Dragonetti's parents, Pietro Dragonetti and Cattarina Calegari, also had a daughter, Marietta, for whom Domenico provided financial assistance after leaving Venice. Pietro may have been a musician and also a gondolier. Francesco Caffi's biography (1846) is the main source for Dragonetti’s Venetian years. It is said that Dragonetti received instruction from Michele Berini, a bassist in the theatres and at S Marco. He practised assiduously, performed to popular acclaim in the streets of Venice, learnt from friendships with Sciarmadori (a shoemaker) and the violinist Nicola Mestrino and was a member of the Arte dei Suonatori. At the age of 24, three years after his first attempt to join the instrumentalists at S Marco, he was accepted as the fifth of five double bass players on 13 September 1787; by December he had become principal. In 1791 the procurators rewarded him for his rejection of offers from abroad with a payment of 310 lire. By autumn 1794, aged 31, Dragonetti could no longer be retained and on 16 September he left Venice for London with a two-year leave of absence, which was later extended by a further three years. Although he returned to Venice in 1799 in order to finalize his resignation, and visited the city again in 1809, the remainder of his life was based in London.
Dragonetti's career in England was remarkable. Not only did he irrevocably challenge and alter the reception and expectations of his instrument but he also carved out for himself a unique position in music-making in Britain which lasted for more than half a century. At a time when orchestral musicians commanded meagre incomes Dragonetti accumulated wealth and security: in June 1846 his balance at Coutts & Co. stood at £1006 12s. 2d. His popularity and skill formed a unique commodity which allowed him to negotiate suitable payment.

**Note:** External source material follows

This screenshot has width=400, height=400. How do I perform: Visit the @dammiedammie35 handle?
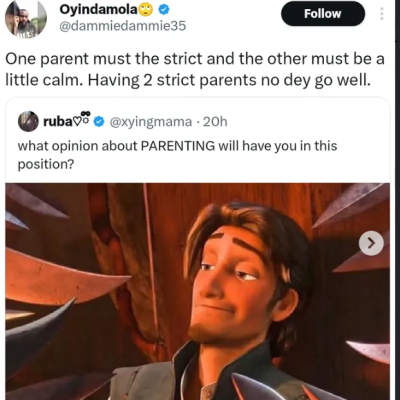[122, 26]
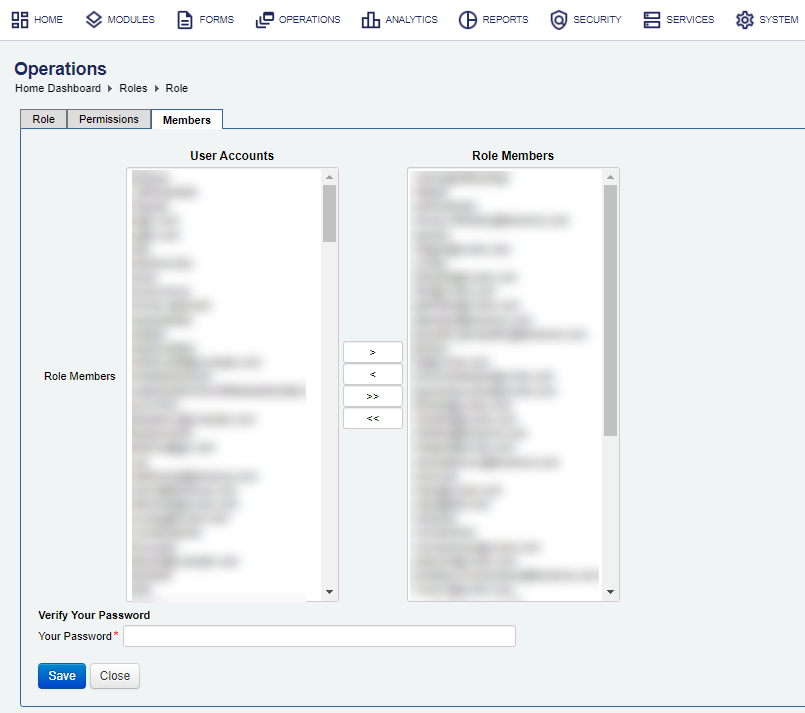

In the 1790s he performed his own compositions to widespread recognition. One critic remarked that Dragonetti ‘by powers almost magical, invests an instrument, which seems to wage eternal war with melody, “rough as the storm, and as the thunder loud”, with all the charms of soft harmonious sounds’ (Bath Chronicle, 14 Nov 1799). Between 1808 and 1814 he was abroad, visiting both Vienna and Venice. After 1815 his income was derived mainly from orchestral work, and his appearances in chamber music, which included popular transcriptions of sonatas by Corelli, Handel and Giuseppe Sammartini, as well as original works by his contemporaries, maintained and consolidated his reputation.
Dragonetti's annual diary featured a fluctuating blend of engagements during the London season at the King's Theatre, the Ancient Concerts, the Philharmonic Society and Drury Lane, various subscription series, and benefit, public and private concerts. During the remaining months he was a familiar figure at provincial festivals and in the homes of the aristocracy. His fees were exceptionally high for an instrumentalist: protracted haggling with the Philharmonic Society led on the one hand to his absence from the London première of Beethoven's Symphony no.9 in 1825, and on the other to his status as the highest-paid orchestral player from 1831 to 1842.
As an alien Dragonetti could not own property – he lived in rented accommodation in Westminster – and was denied suffrage. Although he remained a bachelor, there is evidence that he had close female friends, at least in Venice. Among important friends in England were his pupil the 3rd Duke of Leinster, Vincent Novello, John Barnett, Thomas Greatorex, Samuel Wesley, the Cowden Clarkes, Edward Holmes and Cipriani Potter. Haydn, Beethoven, Cherubini and Spohr were among his many associates.
Dragonetti generally used a three-string double bass, and was particularly fond of the Gasparo da Salò instrument (see illustration) which he bequeathed to S Marco. He favoured tuning in 4ths (A'–D–G): writing to Rossini in 1827, he explained that this arrangement provided a strong, even sound and eased the negotiation of the instrument. He imported strings from Padua. His outwardly curved bow (a model popular until the 20th century in England) ensured a punctuating bass line and suited the rhythmic sequential patterns common in his own compositions.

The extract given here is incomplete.